Paul Christou

Universitat de Lleida (UdL)

Crops require nitrogen for growth and productivity because it is a major component of DNA, proteins, chlorophyll and energy-storage molecules such as ATP. Most crops depend on supplies of nitrate and ammonium from industrial synthetic fertilizers, but more than half of these inputs remain unassimilated, spilling over or leaching into rivers and lakes as a major source of pollution.

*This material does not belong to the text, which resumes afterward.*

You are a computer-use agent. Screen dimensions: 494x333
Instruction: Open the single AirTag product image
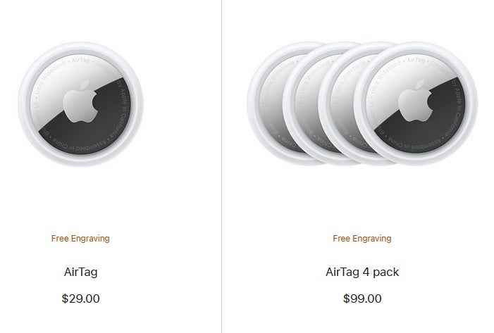(80, 104)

Leguminous crops such as peas and beans harbour bacteria that convert nitrogen gas directly into ammonia using an enzyme called nitrogenase. This process is known as biological nitrogen fixation. The introduction of nitrogenase genes into crop plants would provide the machinery needed to fix nitrogen independently. However, the process is extremely complex because many different individual proteins are required not only as the direct structural components of nitrogenase but also accessory proteins needed for its assembly and the provision of energy. The major protein components are also extremely oxygen sensitive. The researchers overcame this critical bottleneck by producing functional dinitrogenase reductase (Fe protein, NifH) and the nitrogenase cofactor maturase (NifB) in separate transgenic rice lines. This is a major bioengineering advance as it tears down two technical roadblocks and shows the path to make nitrogen-fixing cereals. The achievement removes one of the major constraints hindering biological nitrogen fixation in crops and sets the stage for the assembly of a complete and functional nitrogenase complex in plants. Further work to establish plants containing the full nitrogenase would have a lasting impact on global food security.

One of the major impacts of the work in the long term will be in low- and middle-income countries, which cannot afford expensive nitrogen fertilizers. The work is part of a research program funded by a grant from the Bill & Melinda Gates Foundation.